L'armée a publié une carte de ce qu'elle déclare être son "espace de sécurité", s'étendant sur une dizaine de kilomètres à l'intérieur du territoire libanais.

Elle indique que des troupes continueront d'y être déployées "afin d'éliminer les menaces et d'améliorer la défense des habitants du nord d'Israël".

Un responsable militaire israélien a précisé que l'armée pourrait également agir pour "neutraliser" les risques identifiés au-delà de la zone de sécurité, et appelé les civils libanais à ne pas y pénétrer.

Depuis l'annonce lundi de l'accord entre Téhéran et Washington, signé mercredi soir par les présidents de deux pays, l'intensité des violences a drastiquement baissé dans le sud du Liban et le Hezbollah pro-iranien n'a plus revendiqué d'attaques contre Israël.

Mais des échanges de tirs limités sont signalés et au moins huit personnes ont depuis été tuées dans des frappes israéliennes, dont trois sur la seule journée de jeudi selon un média d'Etat libanais.

L'armée israélienne a pour sa part annoncé la mort de l'un de ses soldats dans la nuit de mercredi à jeudi, lors d'un incident survenu dans le sud du Liban. Sept soldats ont également été blessés.

Le groupe armé Hezbollah soutenu par l'Iran a entraîné le Liban dans la guerre début mars en attaquant Israël pour venger l'assassinat du guide suprême de la République islamique au début de la campagne américano-israélienne.

Israël a riposté par de vastes frappes à travers le Liban et par le lancement d'une invasion terrestre dans le sud, région frontalière d'Israël et de longue date sous l'influence du Hezbollah.

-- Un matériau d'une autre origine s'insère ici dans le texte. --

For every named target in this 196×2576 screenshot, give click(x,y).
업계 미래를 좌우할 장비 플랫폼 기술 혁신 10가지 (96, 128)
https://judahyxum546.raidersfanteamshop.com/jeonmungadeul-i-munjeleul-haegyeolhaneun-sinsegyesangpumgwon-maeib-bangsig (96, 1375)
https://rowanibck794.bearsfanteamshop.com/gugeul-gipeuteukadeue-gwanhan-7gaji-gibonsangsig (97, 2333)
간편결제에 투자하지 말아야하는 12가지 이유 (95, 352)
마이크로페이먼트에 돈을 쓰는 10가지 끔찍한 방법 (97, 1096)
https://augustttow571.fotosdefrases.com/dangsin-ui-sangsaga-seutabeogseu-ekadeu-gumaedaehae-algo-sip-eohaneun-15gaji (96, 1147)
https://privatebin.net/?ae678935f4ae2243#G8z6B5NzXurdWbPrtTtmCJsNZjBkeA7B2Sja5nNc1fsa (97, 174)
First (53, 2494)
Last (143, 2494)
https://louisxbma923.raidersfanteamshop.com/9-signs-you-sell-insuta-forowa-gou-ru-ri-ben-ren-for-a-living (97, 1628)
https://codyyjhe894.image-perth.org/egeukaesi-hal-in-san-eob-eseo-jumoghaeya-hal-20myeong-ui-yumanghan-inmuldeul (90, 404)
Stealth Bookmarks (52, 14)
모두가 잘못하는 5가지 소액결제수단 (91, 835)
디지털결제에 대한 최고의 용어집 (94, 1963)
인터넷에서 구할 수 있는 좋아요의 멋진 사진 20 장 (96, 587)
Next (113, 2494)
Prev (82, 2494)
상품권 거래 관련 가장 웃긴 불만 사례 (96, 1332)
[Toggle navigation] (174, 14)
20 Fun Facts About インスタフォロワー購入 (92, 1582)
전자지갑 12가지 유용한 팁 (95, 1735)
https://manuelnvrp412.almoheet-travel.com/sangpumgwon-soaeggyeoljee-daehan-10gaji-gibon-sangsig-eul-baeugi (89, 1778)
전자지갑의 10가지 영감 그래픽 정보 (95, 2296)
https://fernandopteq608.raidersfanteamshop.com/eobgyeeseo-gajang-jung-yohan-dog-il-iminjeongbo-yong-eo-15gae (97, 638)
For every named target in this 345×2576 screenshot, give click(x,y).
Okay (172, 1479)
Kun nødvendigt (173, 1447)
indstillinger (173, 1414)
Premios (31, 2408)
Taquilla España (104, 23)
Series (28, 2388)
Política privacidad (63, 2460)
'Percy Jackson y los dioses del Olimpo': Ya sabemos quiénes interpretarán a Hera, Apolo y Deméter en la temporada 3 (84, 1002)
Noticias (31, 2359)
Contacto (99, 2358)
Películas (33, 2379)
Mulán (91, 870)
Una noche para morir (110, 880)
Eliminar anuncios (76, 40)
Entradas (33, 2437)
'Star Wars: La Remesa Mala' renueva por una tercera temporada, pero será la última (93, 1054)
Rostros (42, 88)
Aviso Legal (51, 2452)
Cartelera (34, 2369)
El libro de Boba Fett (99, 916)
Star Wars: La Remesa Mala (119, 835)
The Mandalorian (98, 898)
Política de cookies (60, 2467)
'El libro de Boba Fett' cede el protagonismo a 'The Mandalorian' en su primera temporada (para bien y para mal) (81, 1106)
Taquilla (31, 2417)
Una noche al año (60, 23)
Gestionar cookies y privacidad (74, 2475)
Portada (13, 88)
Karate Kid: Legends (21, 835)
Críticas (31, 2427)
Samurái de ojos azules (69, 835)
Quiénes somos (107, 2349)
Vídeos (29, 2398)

Le Liban et Israël mènent depuis avril des pourparlers directs à Washington afin de tenter de mettre fin aux hostilités et de dissocier leur conflit de la guerre régionale.

"D'autres étapes sont en cours de discussion" dans le cadre de ces pourparlers, a déclaré jeudi la même source militaire, ajoutant que "les représentants se rencontreront à nouveau la semaine prochaine".